I also believe it is fine to fire patients who are fat or smoke cigarettes, if they are not making progress toward losing weight or quitting.

You will never "educate" these people, as they are incapable of learning, so why not just cut them loose and make everybody else's day a little bit brighter?

dhaugen said...

I am alarmed at the depth of anger and disdain shown here in response to the issue of parents choosing to not vaccinate their children. Physicians cannot prevent patients from making what they as practitioners may consider a poor choice, whether it's getting a gall bladder removed before pancreatitis sets in, allowing a diabetic foot to get gangrenous, or refusing to vaccinate a child. If physicians tossed out all their non-compliant patients, their practices would be greatly diminished. Get parents who refuse shots to sign a very strong informed consent statement, as suggest by Dr. Hickie.

So why does the issue of questioning vaccinations raise such hackles here? Research is skewable any way you look at it. Who is sponsoring the research. Who is paying for it. How are the subjects chosen. More importantly, what were the criteria for removing subjects from the study (outliers that might cause problems?). How big is the pool of subjects (15 or 1500?). I have seen many many research studies promoted by pretigious medical bodies that would not stand up to close scrutiny.

The public has been burned by the old saw that seven out or ten women will die of breast cancer, a statistic prominently promoted by the Cancer Society in the 80s and 90s. In fact, I still see that statement come up now and then. Most of your readers probably already know that the rest of the sentence is "if women live to be 109 years old." The Cancer Society, to my knowledge, admitted they didn't mention the rest of the story because they wanted to frighten women into getting mammograms.

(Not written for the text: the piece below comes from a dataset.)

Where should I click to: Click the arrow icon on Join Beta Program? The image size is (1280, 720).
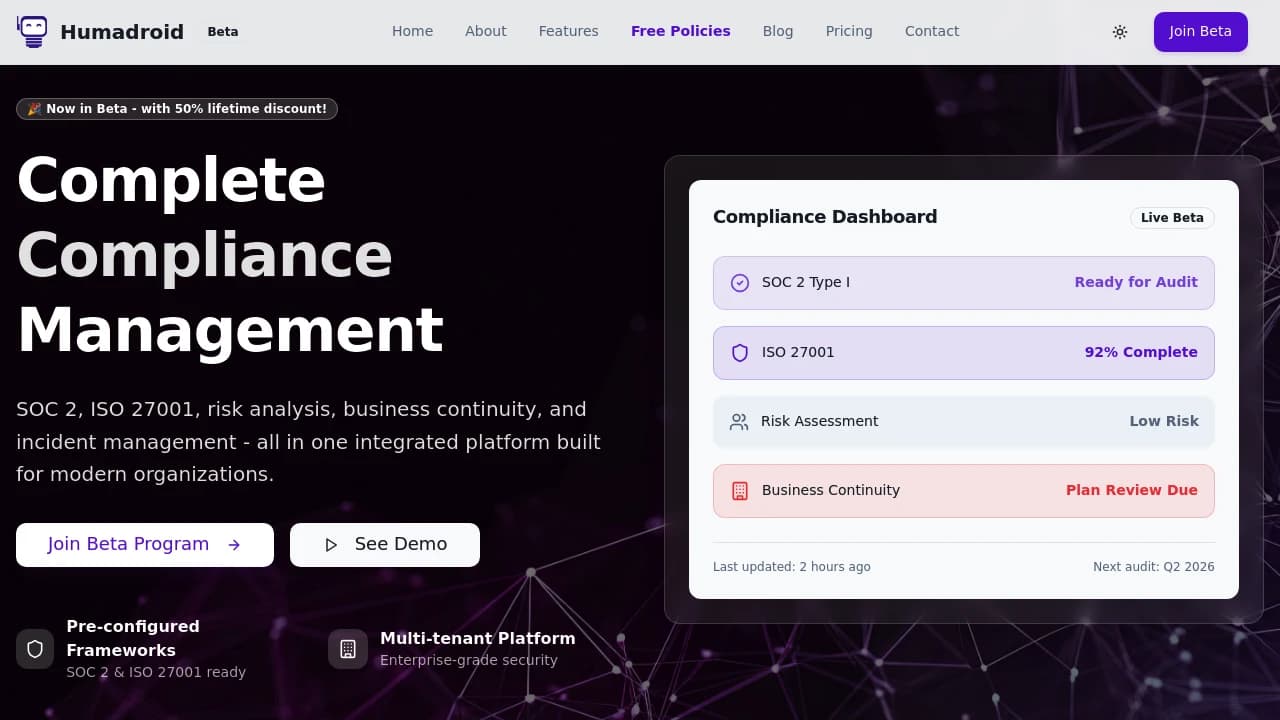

If I had children who needed immunizations today, I would be very wary, not so much of the shots themselves, but rather at the huge number of shots given children today. To my knowledge, no one is actually looking at the interaction of all these shots. Taking numbers out of context is a serious problem (like leaving off the 109 years).

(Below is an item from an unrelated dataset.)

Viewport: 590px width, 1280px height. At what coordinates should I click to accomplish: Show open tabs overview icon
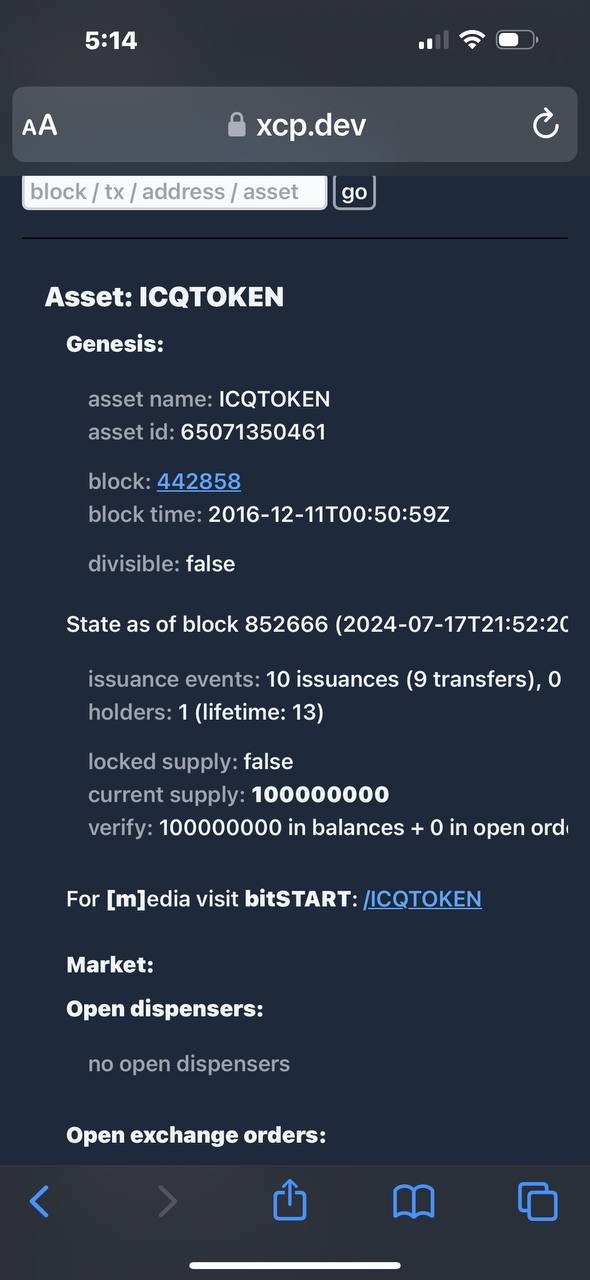(538, 1201)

I've seen research which admits some children seem to be more prone to the risk of autism with shots, perhaps genetically so. I've also seen research that says the few cases of autism which might be caused by the immunizations is worth it to protect the majority of the children. I'd much prefer to see some effort to identify and protect children who might be at risk for autism rather than a frenzy to vaccinate all children regardless of the risks to a few of them.

The risk of an epidemic -- fear mongering, if you will -- in no comfort to those families who have to deal with raising an autistic child day after day.

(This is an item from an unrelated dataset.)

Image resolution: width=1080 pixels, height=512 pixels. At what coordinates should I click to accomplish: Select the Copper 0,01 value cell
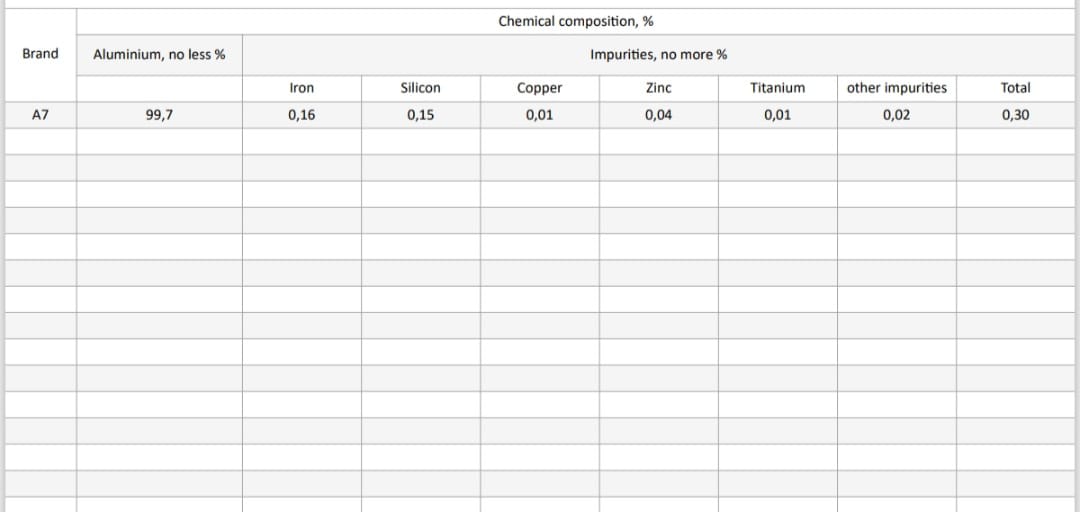coord(540,115)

What ever happened to "first, do no harm"? Until physicians can respect their patients, even when their patients disagree with them, physicians will be basing their practice on an adversarial relationship which in the long run is going to deal the quality of health care a far bigger blow than government regulation.

Gary from Kansas City said...

I would support the pediatricians who fire such patients, due to the actions of their parents.

Last time I checked, a pediatrician's office is either a private business, or a branch location of a business. It is not a utility that functions as a local monopoly, such as the water company or the power company.

Businesses that are enlightened understand that the customer is NOT always right, and there are some persons that are more trouble than they are worth for whatever reason, and once that trait is identified, the rational business owner will try their best to convince that customer to take their business elsewhere.

Sprint did this within the past 5 yr. They terminated the contracts of persons who were extreme outliers for using "free" customer support.

The point is that if a pediatrician wishes to fire a parent who wishes not to comply with reasonable vaccine recommendations, they are well within their rights!